# Task to carry out
An identical copy of the records below is the expected result.

# Records contained in a dataset

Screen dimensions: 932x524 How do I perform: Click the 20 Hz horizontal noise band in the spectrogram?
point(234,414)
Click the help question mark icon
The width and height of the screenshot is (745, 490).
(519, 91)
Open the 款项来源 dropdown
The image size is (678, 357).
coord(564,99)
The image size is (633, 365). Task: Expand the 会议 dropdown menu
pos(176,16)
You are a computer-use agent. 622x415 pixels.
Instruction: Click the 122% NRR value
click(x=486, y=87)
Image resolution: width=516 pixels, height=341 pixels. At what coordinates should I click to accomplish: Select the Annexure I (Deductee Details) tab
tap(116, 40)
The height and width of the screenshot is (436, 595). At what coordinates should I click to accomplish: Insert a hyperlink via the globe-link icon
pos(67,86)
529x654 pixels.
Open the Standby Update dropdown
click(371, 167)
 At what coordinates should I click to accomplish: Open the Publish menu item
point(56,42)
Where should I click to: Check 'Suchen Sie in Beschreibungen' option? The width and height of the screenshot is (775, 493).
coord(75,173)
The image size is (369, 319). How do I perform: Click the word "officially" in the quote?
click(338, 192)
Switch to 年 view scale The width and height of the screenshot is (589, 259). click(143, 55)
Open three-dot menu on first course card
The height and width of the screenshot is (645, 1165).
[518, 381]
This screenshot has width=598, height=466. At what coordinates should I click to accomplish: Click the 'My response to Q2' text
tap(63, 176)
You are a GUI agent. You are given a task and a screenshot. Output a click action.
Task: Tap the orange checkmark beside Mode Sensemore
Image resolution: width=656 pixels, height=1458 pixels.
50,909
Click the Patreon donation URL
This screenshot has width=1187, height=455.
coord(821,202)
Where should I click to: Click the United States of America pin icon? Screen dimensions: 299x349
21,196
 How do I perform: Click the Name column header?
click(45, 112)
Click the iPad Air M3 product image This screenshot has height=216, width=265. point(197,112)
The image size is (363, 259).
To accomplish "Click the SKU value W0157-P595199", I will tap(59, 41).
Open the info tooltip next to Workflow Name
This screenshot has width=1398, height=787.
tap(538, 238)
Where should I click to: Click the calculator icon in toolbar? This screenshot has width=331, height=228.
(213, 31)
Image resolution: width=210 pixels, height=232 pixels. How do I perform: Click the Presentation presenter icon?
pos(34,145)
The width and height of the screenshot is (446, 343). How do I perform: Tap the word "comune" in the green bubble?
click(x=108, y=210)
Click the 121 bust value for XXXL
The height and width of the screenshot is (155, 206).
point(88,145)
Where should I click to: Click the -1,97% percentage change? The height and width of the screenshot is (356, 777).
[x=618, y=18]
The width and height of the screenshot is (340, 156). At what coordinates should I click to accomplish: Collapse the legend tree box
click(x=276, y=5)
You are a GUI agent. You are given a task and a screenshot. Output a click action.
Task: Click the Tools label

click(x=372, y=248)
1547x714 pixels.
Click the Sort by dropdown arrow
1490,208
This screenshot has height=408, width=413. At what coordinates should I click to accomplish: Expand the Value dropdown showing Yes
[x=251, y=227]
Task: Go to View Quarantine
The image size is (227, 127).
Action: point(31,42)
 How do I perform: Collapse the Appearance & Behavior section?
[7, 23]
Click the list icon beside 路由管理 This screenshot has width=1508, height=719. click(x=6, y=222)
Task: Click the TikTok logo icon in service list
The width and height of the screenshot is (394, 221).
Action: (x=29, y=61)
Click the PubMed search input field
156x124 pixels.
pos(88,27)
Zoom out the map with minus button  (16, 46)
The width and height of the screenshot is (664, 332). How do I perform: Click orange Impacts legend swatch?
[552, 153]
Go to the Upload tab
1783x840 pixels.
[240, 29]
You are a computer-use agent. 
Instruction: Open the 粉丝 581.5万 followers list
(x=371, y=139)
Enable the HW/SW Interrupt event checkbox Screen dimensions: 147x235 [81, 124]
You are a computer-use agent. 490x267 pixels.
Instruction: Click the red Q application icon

# Output
Screen dimensions: 932x524 How do I perform: Click the 20 Hz horizontal noise band in the spectrogram?
point(234,414)
Click the help question mark icon
The width and height of the screenshot is (745, 490).
(519, 91)
Open the 款项来源 dropdown
The image size is (678, 357).
coord(564,99)
The image size is (633, 365). Task: Expand the 会议 dropdown menu
pos(176,16)
You are a computer-use agent. 622x415 pixels.
Instruction: Click the 122% NRR value
click(x=486, y=87)
Image resolution: width=516 pixels, height=341 pixels. At what coordinates should I click to accomplish: Select the Annexure I (Deductee Details) tab
tap(116, 40)
The height and width of the screenshot is (436, 595). At what coordinates should I click to accomplish: Insert a hyperlink via the globe-link icon
pos(67,86)
529x654 pixels.
Open the Standby Update dropdown
click(371, 167)
 At what coordinates should I click to accomplish: Open the Publish menu item
point(56,42)
Where should I click to: Check 'Suchen Sie in Beschreibungen' option? The width and height of the screenshot is (775, 493).
coord(75,173)
The image size is (369, 319). How do I perform: Click the word "officially" in the quote?
click(338, 192)
Switch to 年 view scale The width and height of the screenshot is (589, 259). click(143, 55)
Open three-dot menu on first course card
The height and width of the screenshot is (645, 1165).
[518, 381]
This screenshot has width=598, height=466. At what coordinates should I click to accomplish: Click the 'My response to Q2' text
tap(63, 176)
You are a GUI agent. You are given a task and a screenshot. Output a click action.
Task: Tap the orange checkmark beside Mode Sensemore
Image resolution: width=656 pixels, height=1458 pixels.
50,909
Click the Patreon donation URL
This screenshot has width=1187, height=455.
coord(821,202)
Where should I click to: Click the United States of America pin icon? Screen dimensions: 299x349
21,196
 How do I perform: Click the Name column header?
click(45, 112)
Click the iPad Air M3 product image This screenshot has height=216, width=265. point(197,112)
The image size is (363, 259).
To accomplish "Click the SKU value W0157-P595199", I will tap(59, 41).
Open the info tooltip next to Workflow Name
This screenshot has width=1398, height=787.
tap(538, 238)
Where should I click to: Click the calculator icon in toolbar? This screenshot has width=331, height=228.
(213, 31)
Image resolution: width=210 pixels, height=232 pixels. How do I perform: Click the Presentation presenter icon?
pos(34,145)
The width and height of the screenshot is (446, 343). How do I perform: Tap the word "comune" in the green bubble?
click(x=108, y=210)
Click the 121 bust value for XXXL
The height and width of the screenshot is (155, 206).
point(88,145)
Where should I click to: Click the -1,97% percentage change? The height and width of the screenshot is (356, 777).
[x=618, y=18]
The width and height of the screenshot is (340, 156). At what coordinates should I click to accomplish: Collapse the legend tree box
click(x=276, y=5)
You are a GUI agent. You are given a task and a screenshot. Output a click action.
Task: Click the Tools label

click(x=372, y=248)
1547x714 pixels.
Click the Sort by dropdown arrow
1490,208
This screenshot has height=408, width=413. At what coordinates should I click to accomplish: Expand the Value dropdown showing Yes
[x=251, y=227]
Task: Go to View Quarantine
The image size is (227, 127).
Action: point(31,42)
 How do I perform: Collapse the Appearance & Behavior section?
[7, 23]
Click the list icon beside 路由管理 This screenshot has width=1508, height=719. click(x=6, y=222)
Task: Click the TikTok logo icon in service list
The width and height of the screenshot is (394, 221).
Action: (x=29, y=61)
Click the PubMed search input field
156x124 pixels.
pos(88,27)
Zoom out the map with minus button  (16, 46)
The width and height of the screenshot is (664, 332). How do I perform: Click orange Impacts legend swatch?
[552, 153]
Go to the Upload tab
1783x840 pixels.
[240, 29]
You are a computer-use agent. 
Instruction: Open the 粉丝 581.5万 followers list
(x=371, y=139)
Enable the HW/SW Interrupt event checkbox Screen dimensions: 147x235 [81, 124]
You are a computer-use agent. 490x267 pixels.
Instruction: Click the red Q application icon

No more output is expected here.